> Set exercise
Could you format all of the data below as a numbered list, one line per item, with the blank lines left out?

********

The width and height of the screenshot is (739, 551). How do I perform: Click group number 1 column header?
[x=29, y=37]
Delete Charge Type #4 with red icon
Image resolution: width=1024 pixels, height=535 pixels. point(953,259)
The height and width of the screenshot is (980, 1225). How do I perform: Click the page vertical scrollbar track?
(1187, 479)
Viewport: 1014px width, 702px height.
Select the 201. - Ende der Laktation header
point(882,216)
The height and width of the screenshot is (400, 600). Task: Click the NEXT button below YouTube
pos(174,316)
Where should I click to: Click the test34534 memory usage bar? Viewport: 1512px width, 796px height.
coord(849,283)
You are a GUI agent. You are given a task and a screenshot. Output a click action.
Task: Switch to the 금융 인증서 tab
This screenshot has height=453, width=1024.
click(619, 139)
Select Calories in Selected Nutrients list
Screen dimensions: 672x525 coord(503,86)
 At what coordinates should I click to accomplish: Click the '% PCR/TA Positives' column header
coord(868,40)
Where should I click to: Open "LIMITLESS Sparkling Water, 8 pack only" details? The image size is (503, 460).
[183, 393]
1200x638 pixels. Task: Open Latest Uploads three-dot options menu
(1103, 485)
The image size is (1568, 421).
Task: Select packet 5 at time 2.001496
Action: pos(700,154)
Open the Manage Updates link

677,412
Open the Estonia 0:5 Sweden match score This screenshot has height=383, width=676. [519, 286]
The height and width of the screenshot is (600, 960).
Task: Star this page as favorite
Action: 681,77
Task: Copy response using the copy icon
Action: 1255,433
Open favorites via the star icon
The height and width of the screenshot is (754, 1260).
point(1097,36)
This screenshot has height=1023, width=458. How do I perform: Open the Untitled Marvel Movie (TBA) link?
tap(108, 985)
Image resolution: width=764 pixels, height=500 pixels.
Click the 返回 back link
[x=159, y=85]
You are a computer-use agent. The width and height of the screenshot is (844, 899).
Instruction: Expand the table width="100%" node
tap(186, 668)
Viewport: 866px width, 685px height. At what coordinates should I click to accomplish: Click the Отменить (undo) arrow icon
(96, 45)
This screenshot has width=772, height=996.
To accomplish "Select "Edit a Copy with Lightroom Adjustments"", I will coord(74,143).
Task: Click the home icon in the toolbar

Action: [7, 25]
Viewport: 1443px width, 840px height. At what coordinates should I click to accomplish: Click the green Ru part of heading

********

> The solution
1. The width and height of the screenshot is (739, 551). How do I perform: Click group number 1 column header?
2. [x=29, y=37]
3. Delete Charge Type #4 with red icon
4. Image resolution: width=1024 pixels, height=535 pixels. point(953,259)
5. The height and width of the screenshot is (980, 1225). How do I perform: Click the page vertical scrollbar track?
6. (1187, 479)
7. Viewport: 1014px width, 702px height.
8. Select the 201. - Ende der Laktation header
9. point(882,216)
10. The height and width of the screenshot is (400, 600). Task: Click the NEXT button below YouTube
11. pos(174,316)
12. Where should I click to: Click the test34534 memory usage bar? Viewport: 1512px width, 796px height.
13. coord(849,283)
14. You are a GUI agent. You are given a task and a screenshot. Output a click action.
15. Task: Switch to the 금융 인증서 tab
16. This screenshot has height=453, width=1024.
17. click(619, 139)
18. Select Calories in Selected Nutrients list
19. Screen dimensions: 672x525 coord(503,86)
20.  At what coordinates should I click to accomplish: Click the '% PCR/TA Positives' column header
21. coord(868,40)
22. Where should I click to: Open "LIMITLESS Sparkling Water, 8 pack only" details? The image size is (503, 460).
23. [183, 393]
24. 1200x638 pixels. Task: Open Latest Uploads three-dot options menu
25. (1103, 485)
26. The image size is (1568, 421).
27. Task: Select packet 5 at time 2.001496
28. Action: pos(700,154)
29. Open the Manage Updates link
30. 677,412
31. Open the Estonia 0:5 Sweden match score This screenshot has height=383, width=676. [519, 286]
32. The height and width of the screenshot is (600, 960).
33. Task: Star this page as favorite
34. Action: 681,77
35. Task: Copy response using the copy icon
36. Action: 1255,433
37. Open favorites via the star icon
38. The height and width of the screenshot is (754, 1260).
39. point(1097,36)
40. This screenshot has height=1023, width=458. How do I perform: Open the Untitled Marvel Movie (TBA) link?
41. tap(108, 985)
42. Image resolution: width=764 pixels, height=500 pixels.
43. Click the 返回 back link
44. [x=159, y=85]
45. You are a computer-use agent. The width and height of the screenshot is (844, 899).
46. Instruction: Expand the table width="100%" node
47. tap(186, 668)
48. Viewport: 866px width, 685px height. At what coordinates should I click to accomplish: Click the Отменить (undo) arrow icon
49. (96, 45)
50. This screenshot has width=772, height=996.
51. To accomplish "Select "Edit a Copy with Lightroom Adjustments"", I will coord(74,143).
52. Task: Click the home icon in the toolbar
53. Action: [7, 25]
54. Viewport: 1443px width, 840px height. At what coordinates should I click to accomplish: Click the green Ru part of heading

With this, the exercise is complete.